A: Case-control enrichment of ultra-rare protein-coding variants in DD/ID and ASD-associated genes (n = 22,444 cases and n = 39,837 controls). We test for the burden of schizophrenia URVs in genes identified in the most recent exome sequencing studies of ASD and DD/ID^,. The reported P value is from applying the Fisher’s combined probability method on the two-sided P values of Class I and Class II variants. The dot represents the odds ratio, and the bars represent the 95% CIs of the point estimates. B: Heatmap displaying the strength of association for schizophrenia-associated genes in our discovery data set and in genes implicated by de novo mutations in trios diagnosed with DD/ID. We display three groups of genes: Bonferroni significant in schizophrenia and DD/ID, Bonferroni significant only in schizophrenia, and FDR < 5% in schizophrenia and Bonferroni significant in DD/ID. The degree of association from each sequencing study is displayed as the color corresponding to −log₁₀ P values in that study. The two-sided case-control burden test P value is reported for schizophrenia, while one-sided P value from the de novo enrichment using the Poisson rate test is reported for DD/ID. Results are further stratified to tests of Class I (PTV and MPC > 3) and Class II (missense [MPC 2 – 3]) variants. C: Allelic series in TRIO between schizophrenia and DD/ID risk variants. The gene plot displays the protein-coding variants that contribute to the exome signal in TRIO. Variants discovered in schizophrenia cases are plotted above the gene, and missense de novo mutations from DD/ID probands are plotted below. Each variant is colored based on inferred consequence, and the protein domains of the gene are also labelled. The variant counts are displayed for each variant class. D: Allelic series in GRIN2A. See D for description.

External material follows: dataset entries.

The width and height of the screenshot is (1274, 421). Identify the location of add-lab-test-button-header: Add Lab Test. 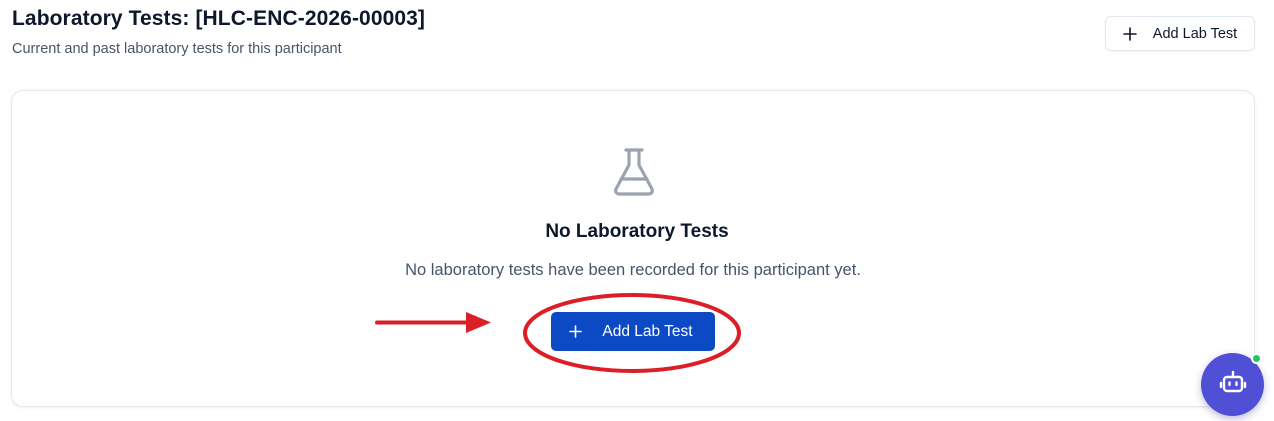
(1180, 34).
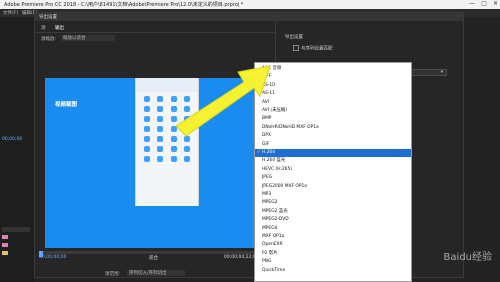 This screenshot has height=282, width=500. What do you see at coordinates (484, 4) in the screenshot?
I see `maximize-icon: □` at bounding box center [484, 4].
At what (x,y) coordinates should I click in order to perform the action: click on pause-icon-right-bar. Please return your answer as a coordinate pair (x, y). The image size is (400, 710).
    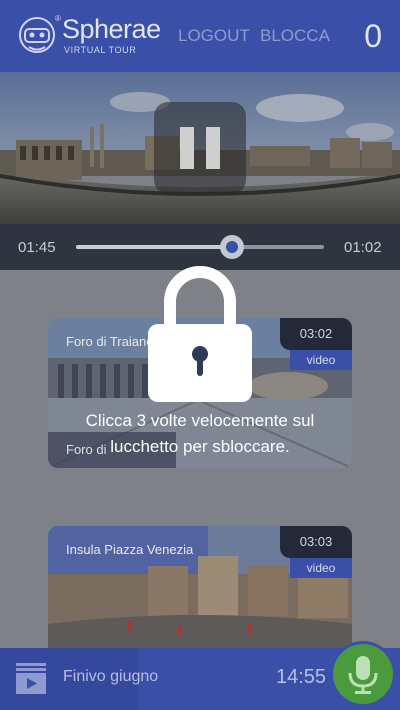
    Looking at the image, I should click on (213, 148).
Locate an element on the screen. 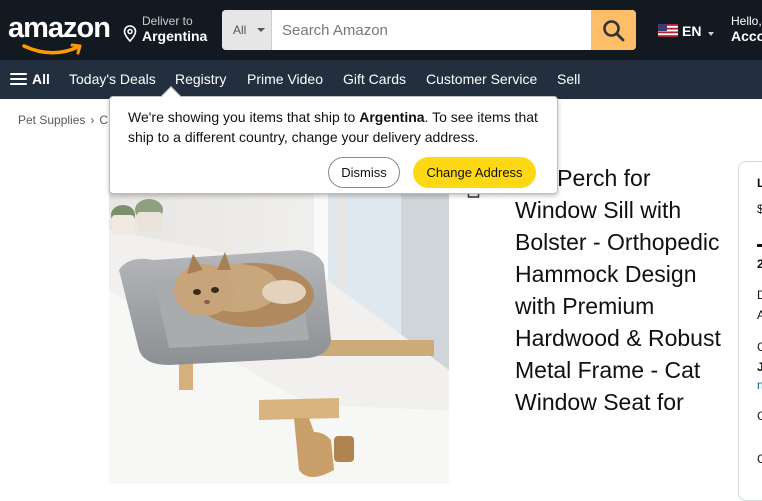  logo-text: amazon is located at coordinates (60, 28).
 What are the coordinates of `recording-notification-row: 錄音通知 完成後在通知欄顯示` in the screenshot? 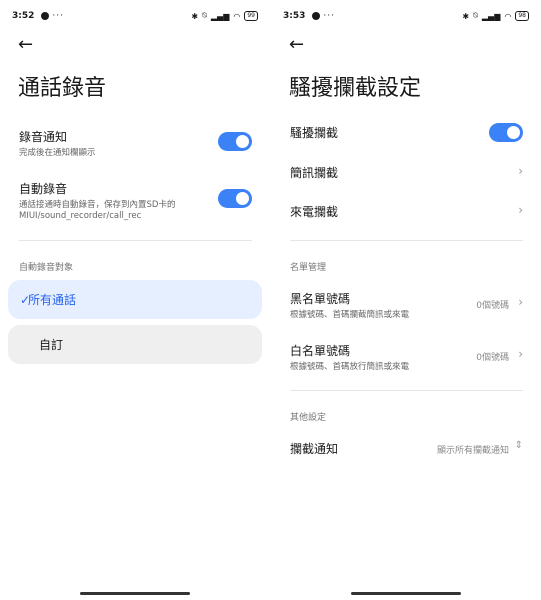 It's located at (136, 144).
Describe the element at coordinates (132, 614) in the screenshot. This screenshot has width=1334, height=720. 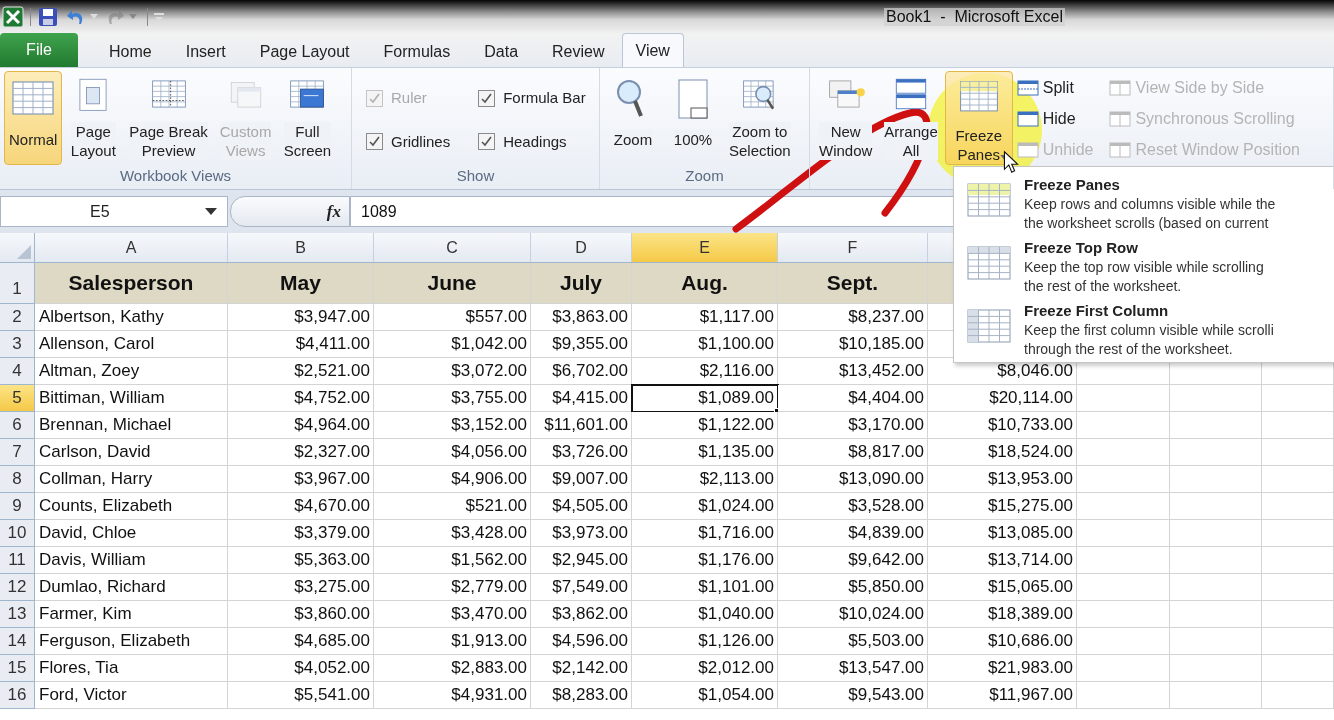
I see `table-cell: Farmer, Kim` at that location.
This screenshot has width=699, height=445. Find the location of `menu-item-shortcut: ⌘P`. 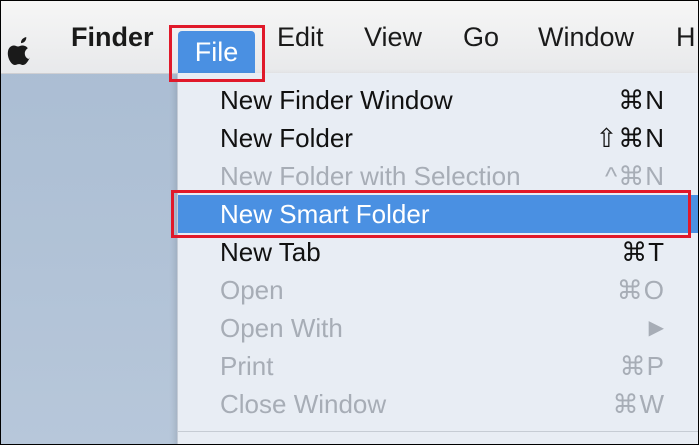

menu-item-shortcut: ⌘P is located at coordinates (642, 366).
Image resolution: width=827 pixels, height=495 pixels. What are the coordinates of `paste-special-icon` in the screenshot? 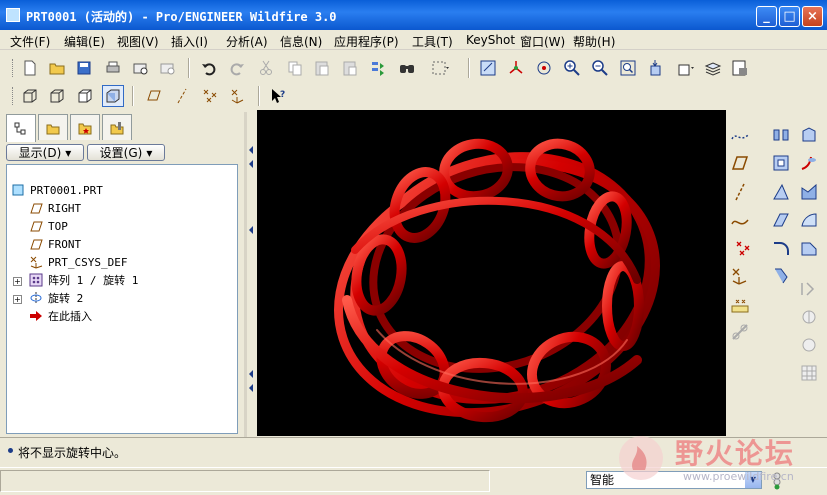 It's located at (350, 68).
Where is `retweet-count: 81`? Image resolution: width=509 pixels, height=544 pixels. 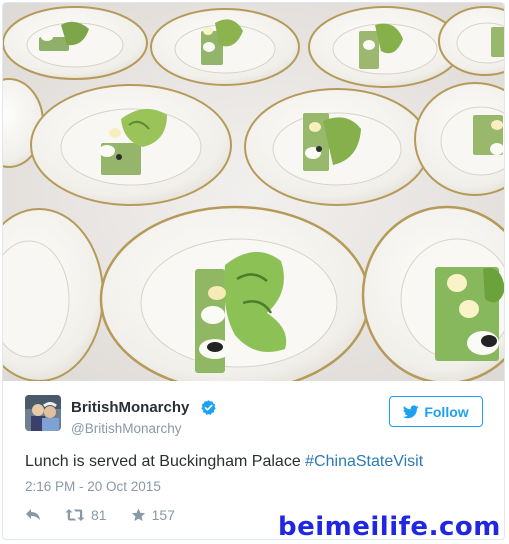 retweet-count: 81 is located at coordinates (99, 515).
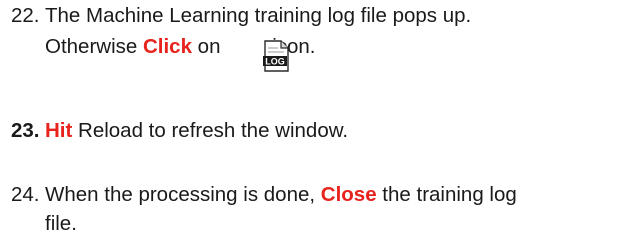 The width and height of the screenshot is (639, 243). What do you see at coordinates (275, 62) in the screenshot?
I see `log-icon-label: LOG` at bounding box center [275, 62].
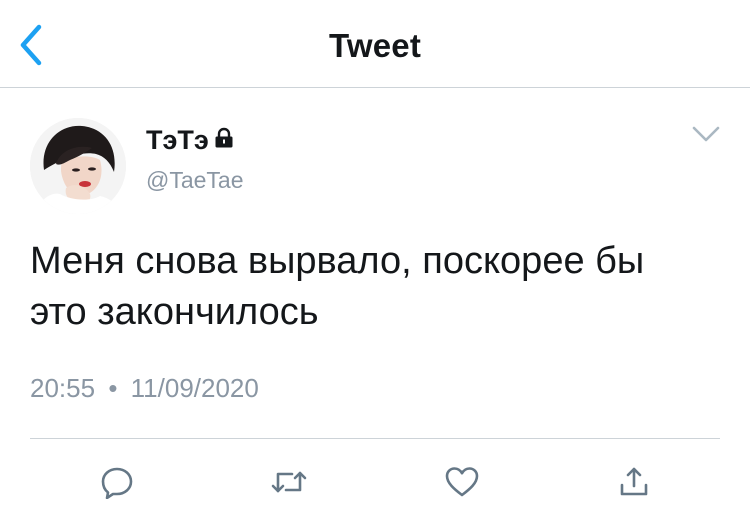 The width and height of the screenshot is (750, 518). I want to click on tweet-date: 11/09/2020, so click(194, 388).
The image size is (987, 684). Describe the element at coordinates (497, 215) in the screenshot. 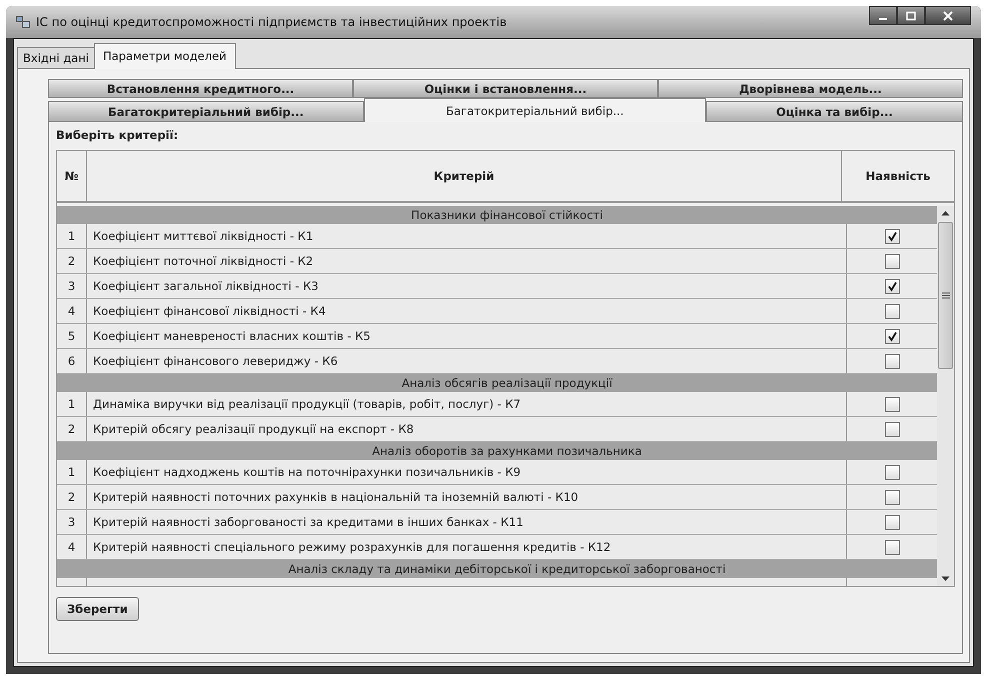

I see `group-header: Показники фінансової стійкості` at that location.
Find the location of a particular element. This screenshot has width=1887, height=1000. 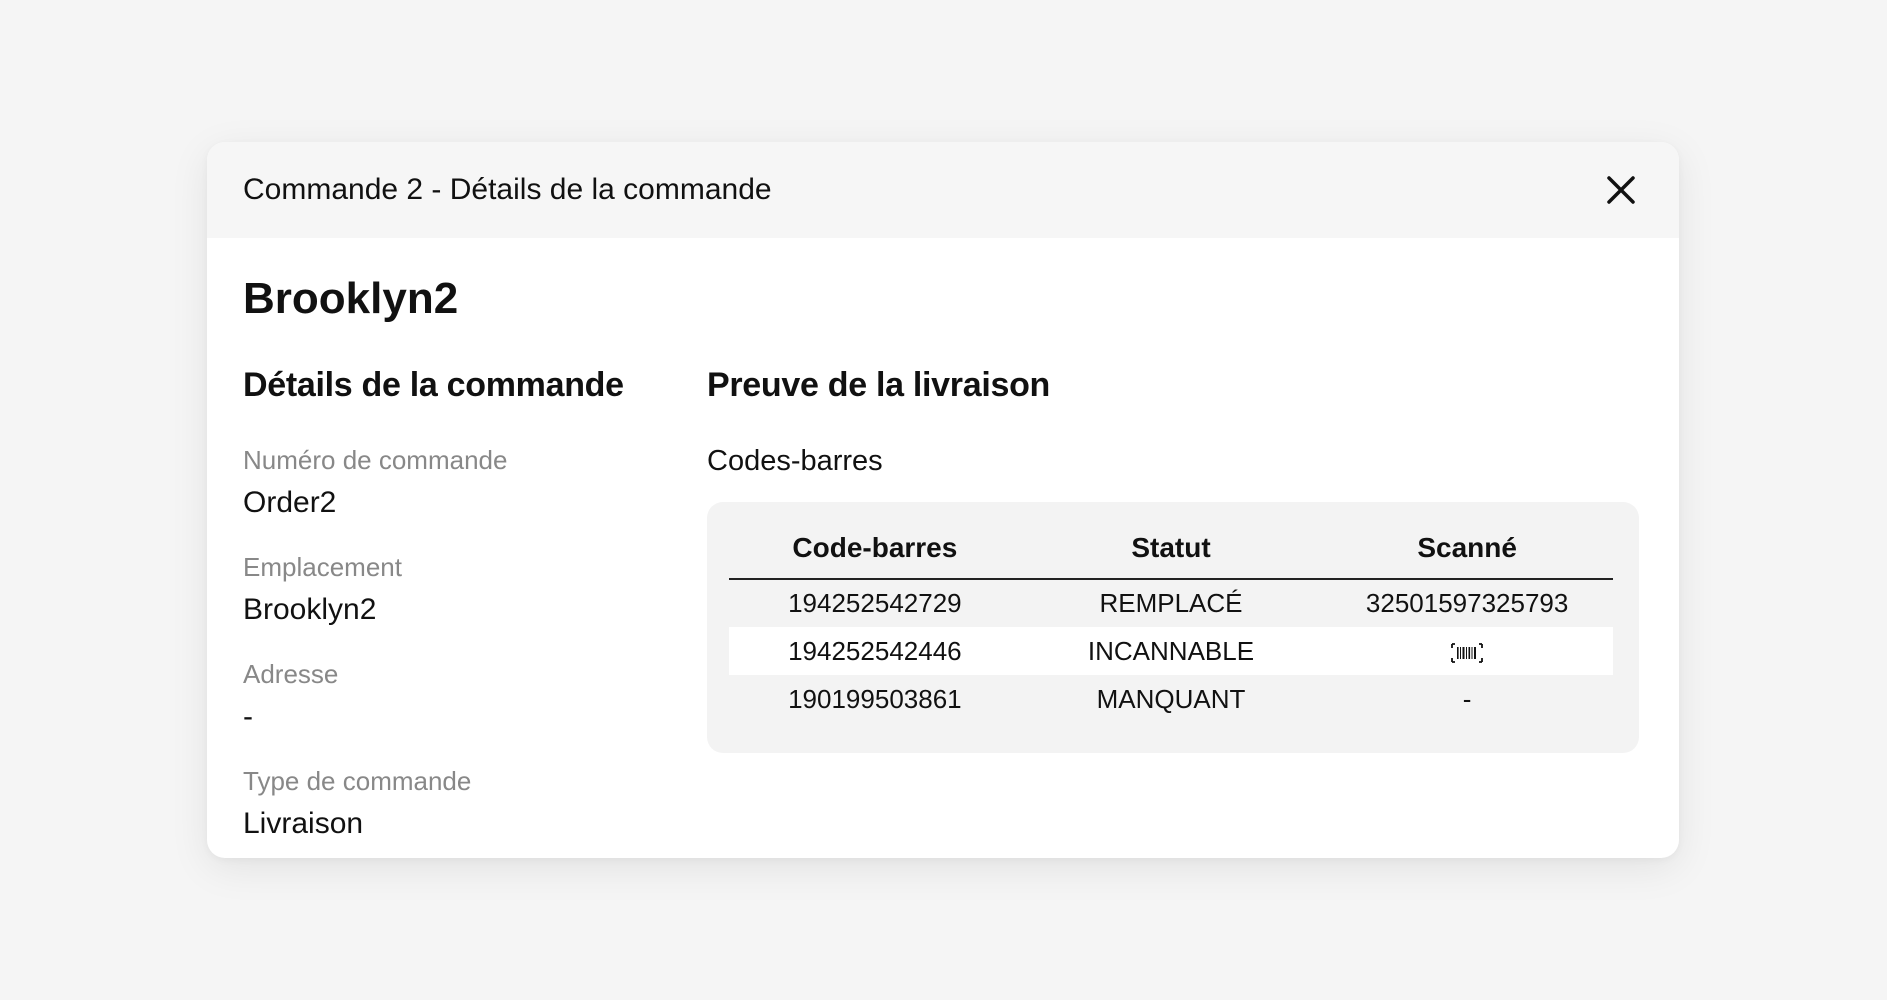

location-value: Brooklyn2 is located at coordinates (310, 610).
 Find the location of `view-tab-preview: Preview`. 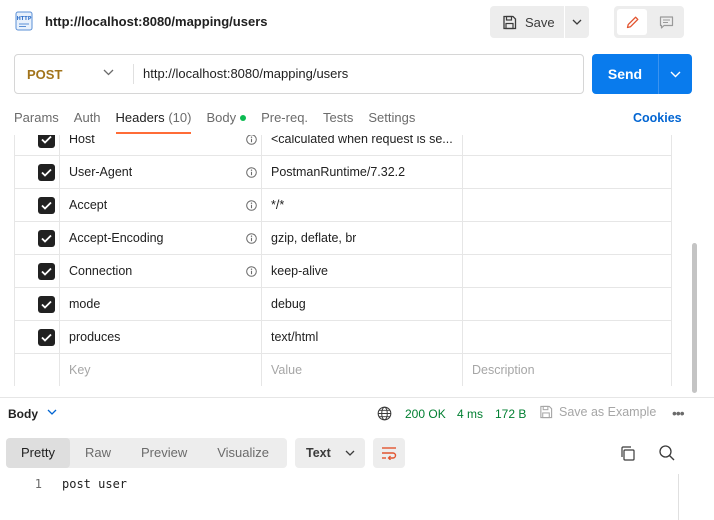

view-tab-preview: Preview is located at coordinates (164, 453).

Figure 6.. The contributions of ultra-rare PTVs to schizophrenia risk.

A: Genetic architecture of schizophrenia. Significant genetic associations for schizophrenia from the most recent GWAS, CNV, and sequencing studies are displayed. The in-sample odds ratio is plotted against the minor allele frequency in the general population. The color of each dot corresponds to the source of the association, and the size of the dot to the odds ratio. The shaded area represented the loess-smoothed lines of the upper and lower bounds of the point estimates. B: Case-control enrichment of ultra-rare protein-coding variants in genes intolerant of protein-truncating variants after excluding schizophrenia-associate genes (n = 22,444 cases and n = 39,837 controls). We perform the test with all constrained genes (pLI > 0.9) and after excluding all schizophrenia-associated genes with FDR < 5%. Two-sided P values from logistic regression displayed are from comparing the burden of variants of the labeled consequence in cases compared to controls. The dot represents the odds ratio, and the bars represent the 95% CIs of the point estimates.